Multiples of the order

Related in-depth information can be found under supergroups of groups of order 120.

Multiplier (other factor)	Multiple	Number of groups	Information on groups of the order
2	240	208	groups of order 240
3	360	162	groups of order 360
4	480	1213	groups of order 480
5	600	205	groups of order 600
6	720	840	groups of order 720
7	840	186	groups of order 840
8	960	11394	groups of order 960
9	1080	583	groups of order 1080
10	1200	1040	groups of order 1200

The list

Group	GAP ID (second part)	Abelian?
Direct product of Z5 and SmallGroup(24,1)	1	No
Direct product of Z3 and SmallGroup(40,1)	2	No
SmallGroup(120,3)	3	No
Cyclic group:Z120	4	Yes
Special linear group:SL(2,5)	5	No
Direct product of Z3 and SmallGroup(40,3)	6	No
SmallGroup(120,7)	7	No
Direct product of D10 and Dic12	8	No
Direct product of S3 and Dic20	9	No
SmallGroup(120,10)	10	No
SmallGroup(120,11)	11	No
SmallGroup(120,12)	12	No
SmallGroup(120,13)	13	No
SmallGroup(120,14)	14	No
Direct product of Z5 and SL(2,3)	15	No
Direct product of Z3 and Dic40	16	No
Direct product of Z12 and D10	17	No
Direct product of Z3 and D40	18	No
Direct product of Z6 and Dic20	19	No
Direct product of Z3 and SmallGroup(40,8)	20	No
Direct product of Z5 and Dic24	21	No
Direct product of Z20 and S3	22	No
SmallGroup(120,23)	23	No
SmallGroup(120,24)	24	No
SmallGroup(120,25)	25	No
SmallGroup(120,26)	26	No
SmallGroup(120,27)	27	No
SmallGroup(120,28)	28	No
SmallGroup(120,29)	29	No
SmallGroup(120,30)	30	No
SmallGroup(120,31)	31	Yes
SmallGroup(120,32)	32	No
SmallGroup(120,33)	33	No
Symmetric group:S5	34	No
Direct product of A5 and Z2	35	No
SmallGroup(120,36)	36	No
Direct product of S4 and Z5	37	No
SmallGroup(120,38)	38	No
Direct product of D10 and A4	39	No
SmallGroup(120,40)	40	No
SmallGroup(120,41)	41	No
SmallGroup(120,42)	42	No
SmallGroup(120,43)	43	No
SmallGroup(120,44)	44	No
SmallGroup(120,45)	45	No
SmallGroup(120,46)	46	No
SmallGroup(120,47)	47	Yes

GAP implementation

The order 120 is part of GAP's SmallGroup library. Hence, any group of order 120 can be constructed using the SmallGroup function by specifying its group ID. Also, IdGroup is available, so the group ID of any group of this order can be queried.

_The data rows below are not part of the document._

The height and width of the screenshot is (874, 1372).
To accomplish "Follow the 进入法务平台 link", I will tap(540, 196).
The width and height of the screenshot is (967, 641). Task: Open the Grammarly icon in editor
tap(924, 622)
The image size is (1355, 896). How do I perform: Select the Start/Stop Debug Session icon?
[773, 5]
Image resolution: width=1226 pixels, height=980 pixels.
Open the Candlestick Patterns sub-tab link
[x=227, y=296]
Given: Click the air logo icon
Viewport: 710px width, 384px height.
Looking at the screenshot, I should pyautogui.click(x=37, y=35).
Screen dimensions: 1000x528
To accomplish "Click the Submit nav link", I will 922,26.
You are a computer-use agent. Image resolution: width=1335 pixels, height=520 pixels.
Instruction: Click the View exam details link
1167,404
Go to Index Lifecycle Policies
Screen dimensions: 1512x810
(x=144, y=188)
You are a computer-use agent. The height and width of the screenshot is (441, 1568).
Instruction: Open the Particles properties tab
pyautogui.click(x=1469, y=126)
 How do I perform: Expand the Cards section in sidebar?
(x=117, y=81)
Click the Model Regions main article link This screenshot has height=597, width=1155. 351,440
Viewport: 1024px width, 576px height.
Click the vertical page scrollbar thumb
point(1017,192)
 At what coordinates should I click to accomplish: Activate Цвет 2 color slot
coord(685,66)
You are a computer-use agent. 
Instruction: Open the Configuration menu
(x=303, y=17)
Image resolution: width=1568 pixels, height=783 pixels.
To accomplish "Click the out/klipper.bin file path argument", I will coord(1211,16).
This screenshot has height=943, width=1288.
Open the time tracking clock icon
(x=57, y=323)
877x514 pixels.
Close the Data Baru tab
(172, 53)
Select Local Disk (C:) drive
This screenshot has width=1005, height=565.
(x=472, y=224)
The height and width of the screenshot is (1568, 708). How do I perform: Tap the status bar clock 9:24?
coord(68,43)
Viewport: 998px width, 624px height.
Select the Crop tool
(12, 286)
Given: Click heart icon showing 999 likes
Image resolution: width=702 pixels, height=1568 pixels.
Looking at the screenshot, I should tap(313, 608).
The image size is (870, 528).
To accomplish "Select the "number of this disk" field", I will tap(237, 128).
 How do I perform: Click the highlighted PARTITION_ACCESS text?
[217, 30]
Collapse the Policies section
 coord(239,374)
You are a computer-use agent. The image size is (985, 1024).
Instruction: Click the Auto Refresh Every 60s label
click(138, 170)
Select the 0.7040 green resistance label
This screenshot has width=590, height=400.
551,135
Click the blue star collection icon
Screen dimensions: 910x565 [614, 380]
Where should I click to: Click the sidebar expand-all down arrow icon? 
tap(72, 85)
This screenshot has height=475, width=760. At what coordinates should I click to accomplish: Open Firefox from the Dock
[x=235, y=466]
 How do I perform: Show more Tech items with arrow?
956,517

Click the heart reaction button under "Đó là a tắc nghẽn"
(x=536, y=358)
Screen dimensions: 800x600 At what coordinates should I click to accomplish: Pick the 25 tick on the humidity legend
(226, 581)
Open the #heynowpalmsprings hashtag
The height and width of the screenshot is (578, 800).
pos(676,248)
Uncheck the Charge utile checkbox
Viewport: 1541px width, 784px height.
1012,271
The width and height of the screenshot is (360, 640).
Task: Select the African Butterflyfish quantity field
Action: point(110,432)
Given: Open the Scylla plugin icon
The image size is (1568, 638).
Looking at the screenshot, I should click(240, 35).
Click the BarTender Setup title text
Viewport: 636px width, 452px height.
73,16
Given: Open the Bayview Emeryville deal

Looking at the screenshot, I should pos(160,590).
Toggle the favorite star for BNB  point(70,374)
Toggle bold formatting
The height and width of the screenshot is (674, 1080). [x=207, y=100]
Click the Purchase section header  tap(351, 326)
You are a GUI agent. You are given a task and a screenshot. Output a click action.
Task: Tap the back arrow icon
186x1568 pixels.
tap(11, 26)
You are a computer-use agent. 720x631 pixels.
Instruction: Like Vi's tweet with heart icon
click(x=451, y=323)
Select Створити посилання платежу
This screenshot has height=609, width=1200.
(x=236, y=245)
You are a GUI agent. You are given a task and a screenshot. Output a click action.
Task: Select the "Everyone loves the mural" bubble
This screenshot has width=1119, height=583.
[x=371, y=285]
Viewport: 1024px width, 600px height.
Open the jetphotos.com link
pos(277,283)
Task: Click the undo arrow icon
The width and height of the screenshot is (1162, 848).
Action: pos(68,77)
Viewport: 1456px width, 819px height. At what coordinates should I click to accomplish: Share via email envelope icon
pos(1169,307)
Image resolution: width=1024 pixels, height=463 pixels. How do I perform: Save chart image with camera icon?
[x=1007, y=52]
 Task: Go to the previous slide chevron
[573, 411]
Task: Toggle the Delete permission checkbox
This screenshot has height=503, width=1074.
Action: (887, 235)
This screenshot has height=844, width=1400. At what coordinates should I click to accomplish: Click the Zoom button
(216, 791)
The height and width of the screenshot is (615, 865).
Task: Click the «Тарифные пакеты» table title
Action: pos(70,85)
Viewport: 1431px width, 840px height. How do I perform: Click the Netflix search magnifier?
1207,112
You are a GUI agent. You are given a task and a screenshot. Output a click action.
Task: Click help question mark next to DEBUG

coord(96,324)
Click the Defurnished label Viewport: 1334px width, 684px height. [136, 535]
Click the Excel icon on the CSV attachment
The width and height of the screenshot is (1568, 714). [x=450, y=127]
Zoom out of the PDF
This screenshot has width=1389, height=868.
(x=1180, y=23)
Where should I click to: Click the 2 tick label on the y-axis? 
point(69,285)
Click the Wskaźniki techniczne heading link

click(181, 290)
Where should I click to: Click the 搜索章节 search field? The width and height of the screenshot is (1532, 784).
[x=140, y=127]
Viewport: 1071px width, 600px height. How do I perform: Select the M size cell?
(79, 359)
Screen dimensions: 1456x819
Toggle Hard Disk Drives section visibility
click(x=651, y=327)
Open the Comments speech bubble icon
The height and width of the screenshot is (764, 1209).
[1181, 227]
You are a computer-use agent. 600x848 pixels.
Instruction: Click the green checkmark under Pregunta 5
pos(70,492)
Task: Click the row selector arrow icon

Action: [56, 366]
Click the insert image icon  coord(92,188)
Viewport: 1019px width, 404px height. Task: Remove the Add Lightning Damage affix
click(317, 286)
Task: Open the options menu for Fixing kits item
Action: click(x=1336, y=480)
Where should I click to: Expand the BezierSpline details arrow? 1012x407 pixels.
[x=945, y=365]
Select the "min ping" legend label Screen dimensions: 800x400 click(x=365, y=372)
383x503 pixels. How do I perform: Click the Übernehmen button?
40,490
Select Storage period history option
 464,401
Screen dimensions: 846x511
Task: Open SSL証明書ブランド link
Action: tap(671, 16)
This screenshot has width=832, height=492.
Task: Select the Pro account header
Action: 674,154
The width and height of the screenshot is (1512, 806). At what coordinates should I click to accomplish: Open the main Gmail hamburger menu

Further, the collection of all groups of order 120 can be accessed as a list using GAP's AllSmallGroups function.

Here is GAP's summary information about how it stores groups of this order, accessed using GAP's SmallGroupsInformation function:

gap> SmallGroupsInformation(120);

  There are 47 groups of order 120.
  They are sorted by their Frattini factors.
     1 has Frattini factor [ 30, 1 ].
     2 has Frattini factor [ 30, 2 ].
     3 has Frattini factor [ 30, 3 ].
     4 has Frattini factor [ 30, 4 ].
     5 has Frattini factor [ 60, 5 ].
     6 has Frattini factor [ 60, 6 ].
     7 has Frattini factor [ 60, 7 ].
     8 - 14 have Frattini factor [ 60, 8 ].
     15 has Frattini factor [ 60, 9 ].
     16 - 20 have Frattini factor [ 60, 10 ].
     21 - 25 have Frattini factor [ 60, 11 ].
     26 - 30 have Frattini factor [ 60, 12 ].
     31 - 33 have Frattini factor [ 60, 13 ].
     34 - 47 have trivial Frattini subgroup.

  For the selection functions the values of the following attributes
  are precomputed and stored:
     IsAbelian, IsNilpotentGroup, IsSupersolvableGroup, IsSolvableGroup,
     LGLength, FrattinifactorSize and FrattinifactorId.

  This size belongs to layer 2 of the SmallGroups library.
  IdSmallGroup is available for this size.